Movement restriction conditions in the children's hearing system: guidance

Information for social workers who have a statutory responsibility to present information to children’s panel members.


7.0 If a young person is made subject to an MRC, it is imperative that the Child's Plan which outlines all of the elements of monitoring and support in place is the subject of regular review. When the MRC is imposed Panel Members must clearly stipulate the day when or the timeframe within which it is to be reviewed [13] . One of the most practical ways in which this might be achieved is for the Lead Professional, at the point when an MRC is being imposed by a Children's Hearing, to request that an Early Review is scheduled, ideally within 6 weeks.

7.1 The advantage of an Early Review Children's Hearing within 6 weeks of the imposition of an MRC is that it provides a reasonable window to establish whether the disposal is proving broadly effective or not. In those instances where a young person has responded positively to the restrictions and supports in place, consideration might also be given to softening some of the provisions ( e.g. reducing the number of hours of restriction) as an acknowledgement of progress. Alternatively, if the disposal has not yet prompted the desired behaviour change and/or compliance has been poor, an Early Review enables Panel Members to address these concerns and to consider alternative courses of action if necessary.

7.2 The maximum period of time a young person may be subject to an MRC without review is 6 months [14] . However subject to adherence to the minimum required review frequency, consecutive MRCs may be imposed by a Children's Hearing. Furthermore it is conceivable that a young person may be made subject to an MRC on more than one occasion with a gap between monitoring episodes stemming from a change in circumstances ( e.g. MRC - secure accommodation - MRC). Given that any compulsory supervision order with secure authorisation is required to be reviewed by a Children's Hearing every three months, it seems appropriate that reviews of MRCs should take place with similar frequency if the option of an Early Review as outlined above is not pursued.

7.3 It may also be useful for the Lead Professional to distinguish between both formal and informal reviews of the MRC. The formal review of an MRC at a Children's Hearing should be accompanied by informal local review processes scheduled with sufficient regularity to be purposeful and manageable for all parties involved, including the young person and his parent(s)/carer(s).
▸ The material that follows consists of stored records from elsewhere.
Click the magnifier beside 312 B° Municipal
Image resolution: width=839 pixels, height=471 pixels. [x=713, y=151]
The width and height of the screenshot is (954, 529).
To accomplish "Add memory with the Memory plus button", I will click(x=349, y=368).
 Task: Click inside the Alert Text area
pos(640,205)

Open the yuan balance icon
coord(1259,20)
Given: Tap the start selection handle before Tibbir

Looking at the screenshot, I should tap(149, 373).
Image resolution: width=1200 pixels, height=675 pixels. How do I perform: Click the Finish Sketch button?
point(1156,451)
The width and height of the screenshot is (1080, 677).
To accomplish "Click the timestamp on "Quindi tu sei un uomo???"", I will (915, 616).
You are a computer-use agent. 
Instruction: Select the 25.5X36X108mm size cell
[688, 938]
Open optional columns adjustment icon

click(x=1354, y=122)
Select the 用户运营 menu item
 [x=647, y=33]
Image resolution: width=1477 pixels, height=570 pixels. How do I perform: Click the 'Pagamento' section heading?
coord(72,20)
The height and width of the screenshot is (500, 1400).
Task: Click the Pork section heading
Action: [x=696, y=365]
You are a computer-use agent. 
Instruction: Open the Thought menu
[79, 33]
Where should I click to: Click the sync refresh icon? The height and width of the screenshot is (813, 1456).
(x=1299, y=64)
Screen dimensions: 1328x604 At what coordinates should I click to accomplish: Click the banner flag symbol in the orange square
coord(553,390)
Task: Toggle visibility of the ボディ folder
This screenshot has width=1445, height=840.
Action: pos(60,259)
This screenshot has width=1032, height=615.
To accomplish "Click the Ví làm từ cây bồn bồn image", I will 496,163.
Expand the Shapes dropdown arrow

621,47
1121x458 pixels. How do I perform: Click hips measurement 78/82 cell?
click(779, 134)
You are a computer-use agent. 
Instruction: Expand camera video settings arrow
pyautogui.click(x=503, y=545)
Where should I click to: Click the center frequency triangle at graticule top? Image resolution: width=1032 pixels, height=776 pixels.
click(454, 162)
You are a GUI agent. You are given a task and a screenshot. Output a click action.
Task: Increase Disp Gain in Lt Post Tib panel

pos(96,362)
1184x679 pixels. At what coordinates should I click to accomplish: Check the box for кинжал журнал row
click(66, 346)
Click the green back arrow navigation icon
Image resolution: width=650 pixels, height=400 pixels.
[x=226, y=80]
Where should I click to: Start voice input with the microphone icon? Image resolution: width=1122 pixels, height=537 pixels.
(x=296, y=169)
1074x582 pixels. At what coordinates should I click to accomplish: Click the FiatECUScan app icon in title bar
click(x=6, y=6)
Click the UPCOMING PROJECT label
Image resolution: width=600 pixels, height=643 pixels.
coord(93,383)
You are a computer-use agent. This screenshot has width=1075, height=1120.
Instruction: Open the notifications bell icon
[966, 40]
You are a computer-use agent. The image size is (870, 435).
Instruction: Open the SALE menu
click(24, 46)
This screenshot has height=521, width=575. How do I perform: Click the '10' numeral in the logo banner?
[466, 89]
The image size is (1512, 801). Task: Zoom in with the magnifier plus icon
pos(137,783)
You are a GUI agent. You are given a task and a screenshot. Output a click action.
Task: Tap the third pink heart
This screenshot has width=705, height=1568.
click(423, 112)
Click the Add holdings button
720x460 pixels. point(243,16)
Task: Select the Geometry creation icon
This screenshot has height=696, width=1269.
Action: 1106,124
It will be the responsibility of the implementation authority to arrange local reviews as appropriate, ensuring the full participation of the young person and his parent(s)/carer(s). While this guidance does not prescribe specific review time intervals, weekly reviews (moving to fortnightly with sufficient evidence of progress) may be beneficial in the early stages of an MRC. Such reviews would usefully be informed by the scrutiny of weekly plans. More substantive reviews focussing in detail on the Child's Plan and necessary amendments and changes might occur on a 4 -6 weekly basis.

7.4 Lead Professionals should be cautious to avoid duplication as regards review processes and alert to opportunities for streamlining reviews. A young person subject to an MRC might already be subject to child protection, "looked after" and/or risk management reviews. As long as the Child's Plan is being scrutinised with regularity and rigour, various for a may be able to fulfil this reviewing function satisfactorily.